━━ Material provided ━━
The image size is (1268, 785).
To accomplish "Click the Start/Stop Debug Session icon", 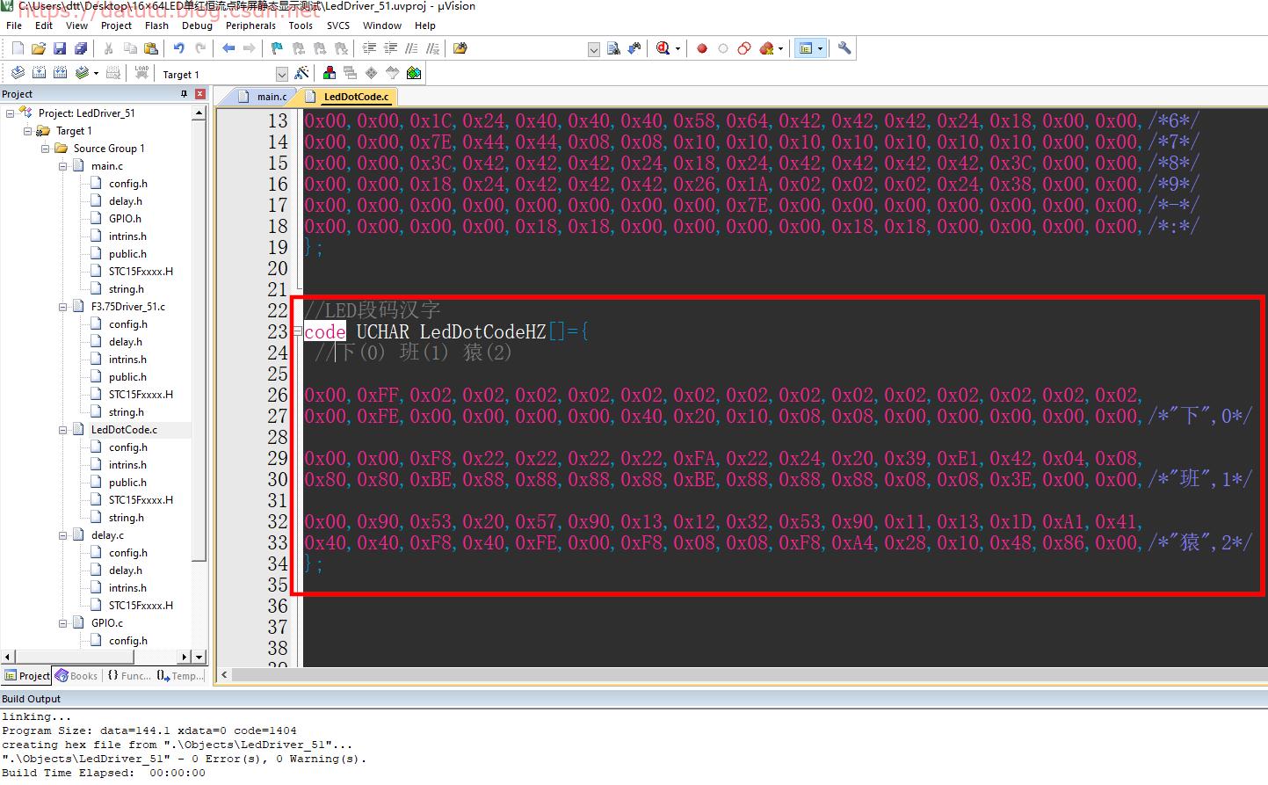I will tap(663, 48).
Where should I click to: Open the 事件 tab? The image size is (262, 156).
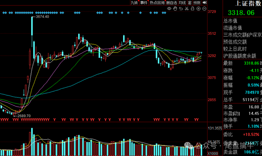coord(144,2)
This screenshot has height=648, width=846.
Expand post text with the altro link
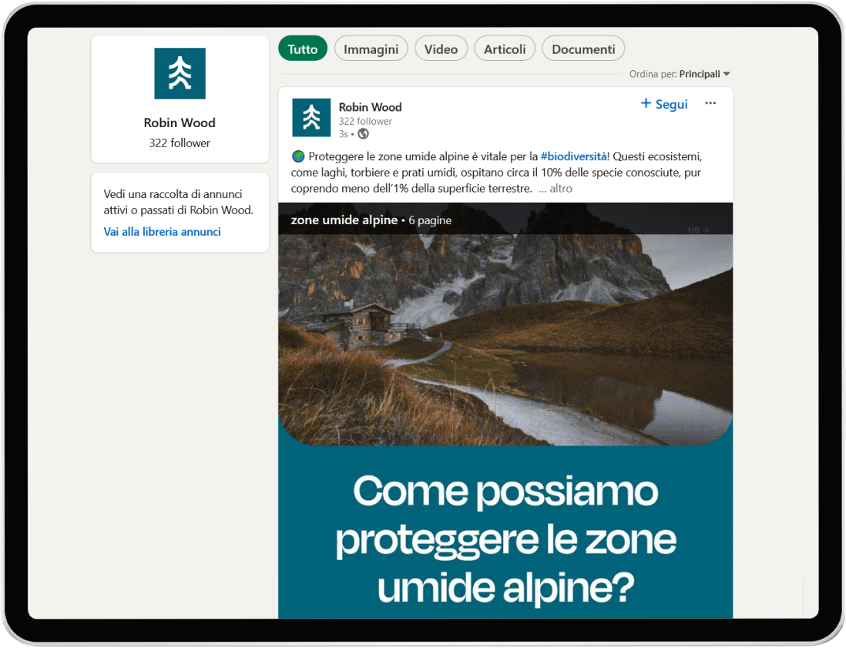point(561,188)
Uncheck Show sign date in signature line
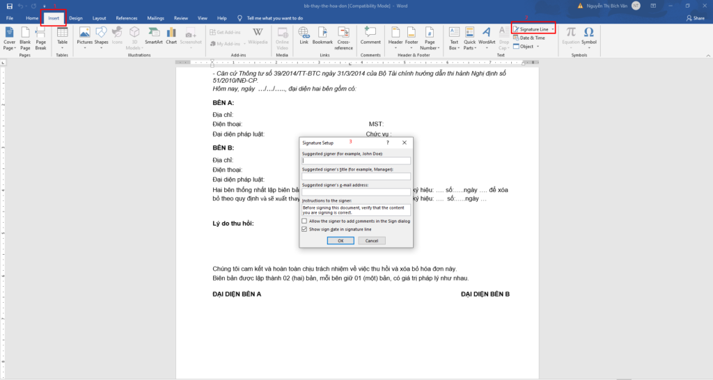Screen dimensions: 713x380 304,228
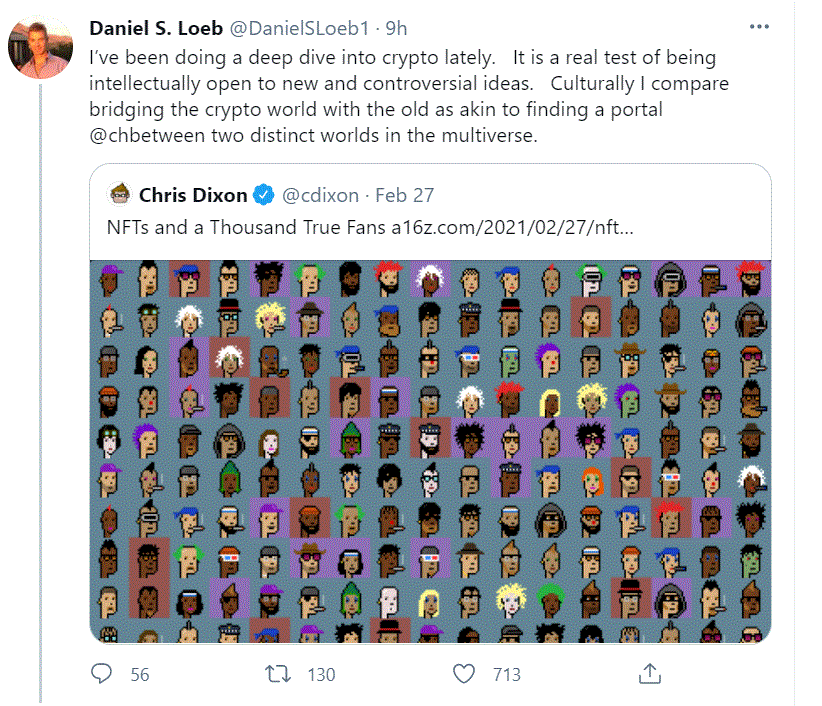The width and height of the screenshot is (822, 706).
Task: Click the share upload icon
Action: click(648, 674)
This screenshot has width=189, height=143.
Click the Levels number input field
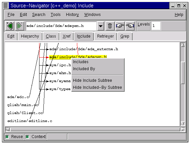[x=156, y=26]
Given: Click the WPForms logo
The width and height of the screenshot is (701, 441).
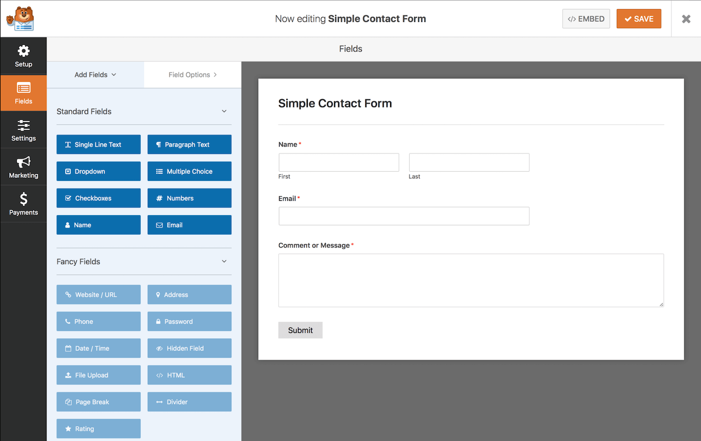Looking at the screenshot, I should click(x=20, y=18).
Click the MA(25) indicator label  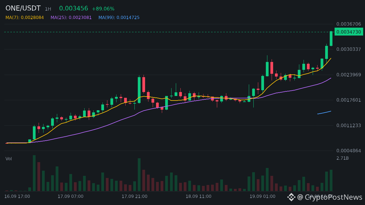coord(71,18)
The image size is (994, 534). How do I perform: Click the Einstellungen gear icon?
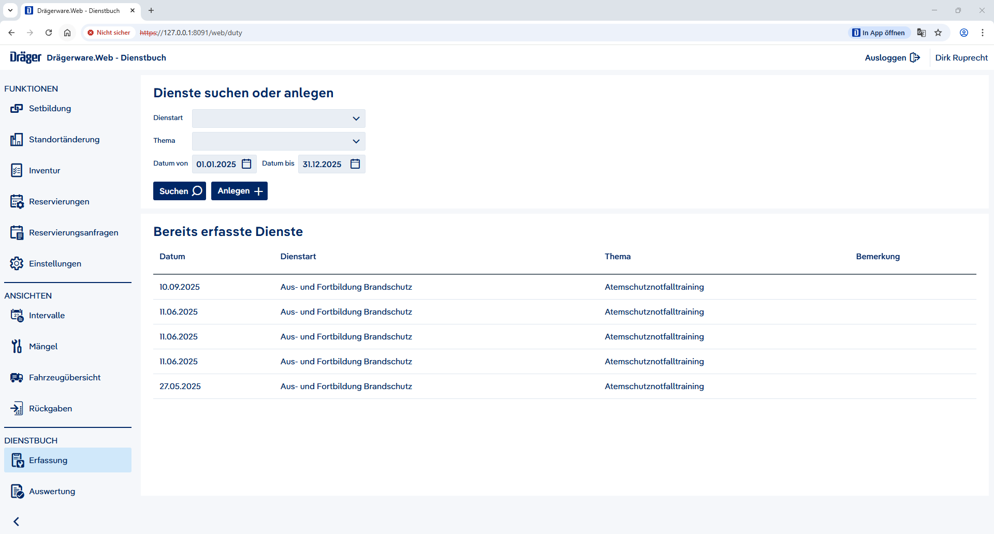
━━━
* To do
Search the entries for the word "This". Copy every line where it occurs.

* Completed exercise
This screenshot has height=648, width=846.
This screenshot has width=189, height=143.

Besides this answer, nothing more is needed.